NEW BEDFORD — State Sen. Mark C.W. Montigny said today he is putting forward a plan for a new, separate campus for Bristol Community College in this city’s downtown that could triple the college’s existing space, consolidate all operations in one location and act as an economic stimulus.
He said the plan has the backing of the city’s entire legislative delegation and could produce a new facility for BCC in as few as two years, depending on whether the state decides to buy, build or lease a building.
“I’m excited about it. It is one more jewel in the downtown’s crown” and will offer a “whole new base to … students,” he said. “They deserve to have a campus to call their own.”
BCC is headquartered in Fall River. It opened its New Bedford campus in 2001 with 437 students, and now boasts more than 1,500. School officials said the campus is running at 97 percent capacity, with operations spread out in different buildings and classes offered seven days a week and weekday evenings.
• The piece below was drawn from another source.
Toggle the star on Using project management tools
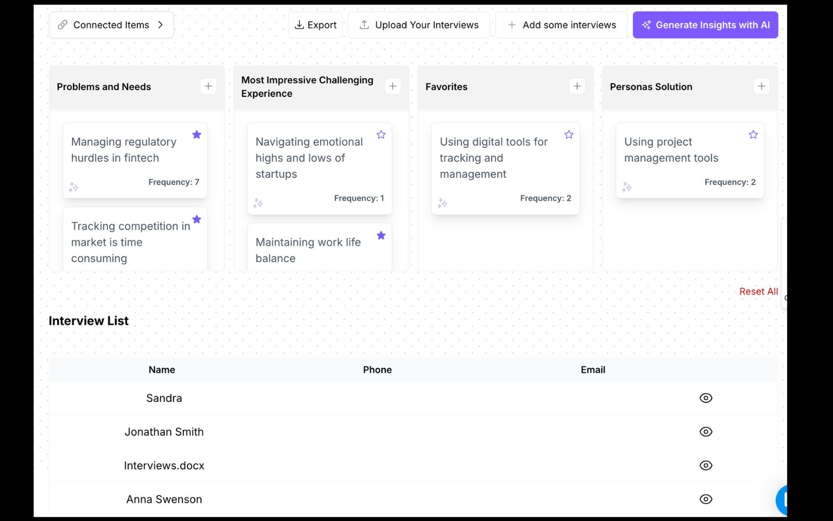The width and height of the screenshot is (833, 521). 753,135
The campus offers a range of programs on two major tracks: college degree and work-force training. Depending on how space is measured, the campus occupies 10,000 to 14,000 square feet, while other Massachusetts cities each have up to 1 million square feet of community college space.
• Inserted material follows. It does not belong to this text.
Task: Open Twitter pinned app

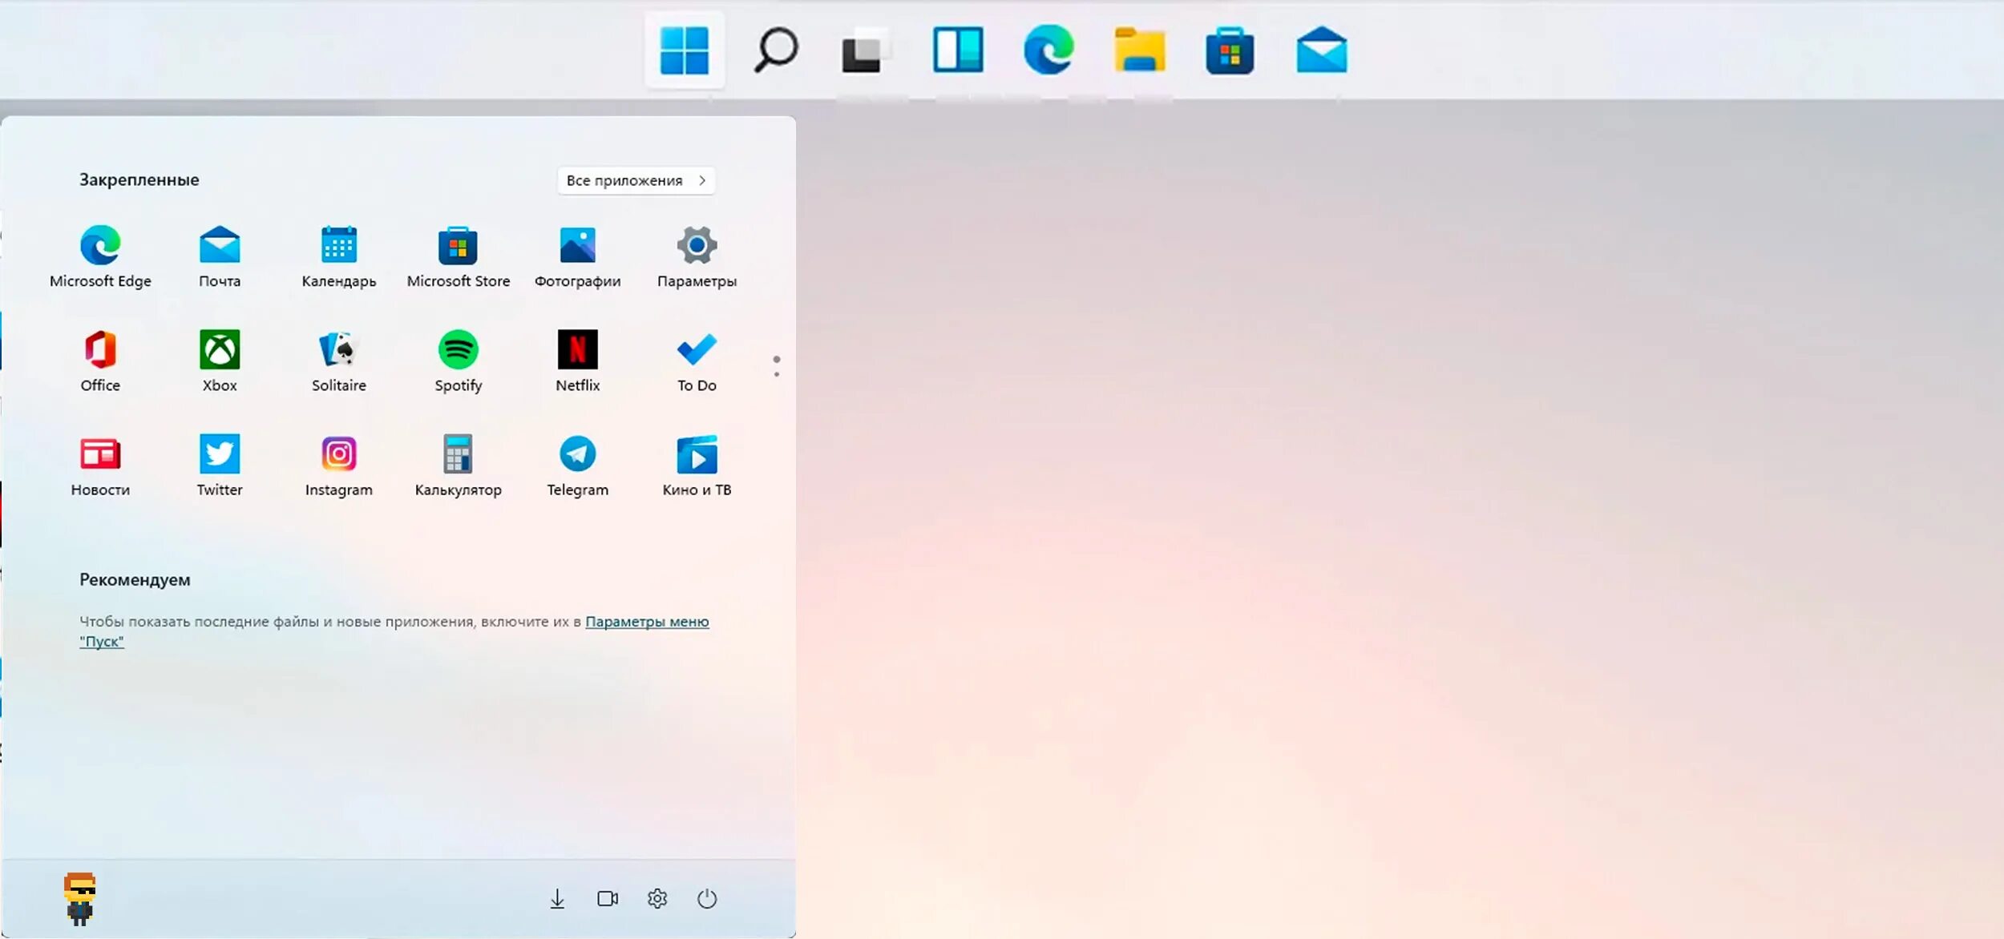Action: (219, 454)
Sen. Montigny said he believes BCC needs a new facility ranging in size from a minimum of 22,000 to as much as 40,000 square feet. He said only a rough cost estimate could be made at this time: up to $10 million. It would be financed with state money only.
He pointed to the Star Store campus of UMass Dartmouth that also houses most of BCC’s local operations as an example of how public money can be used to stimulate private investment and lasting economic development.
As a proponent of the Star Store campus, Sen. Montigny said he began work on that project 10 years ago as part of a three-phase plan.
In the first phase, public money was used to leverage private money to take an empty building in a downtown that was not vibrant. In the second phase, private investment followed, creating restaurants, shops and other business activities.
In the coming third phase, he said, “We are ready for a natural expansion of BCC” with “a structure everyone knows is BCC’s campus” to provide worker training and higher education. He said that while the “private sector has bought in,” a new BCC campus will stimulate further investment downtown in housing, entertainment and the arts, and other commercial uses.
“We have one of the finest small-city downtowns in the country,” he said, with what he called natural assets, such as 200-year-old buildings, cobblestone streets and other physical attributes that are connected to the harbor and Buzzards Bay.
He said he views BCC as an important asset with significant potential to train and educate the region’s work force and help people improve their lives.
At a meeting last week conducted by local BCC officials to report on the college’s growth and encourage local groups to support its future plans, college officials said there appears to be a correlation between the amount of community college space in a Massachusetts city and the education level of its residents and per capita income. New Bedford was reported to have less space than other cities by a significant amount and correspondingly low numbers for level of education and income.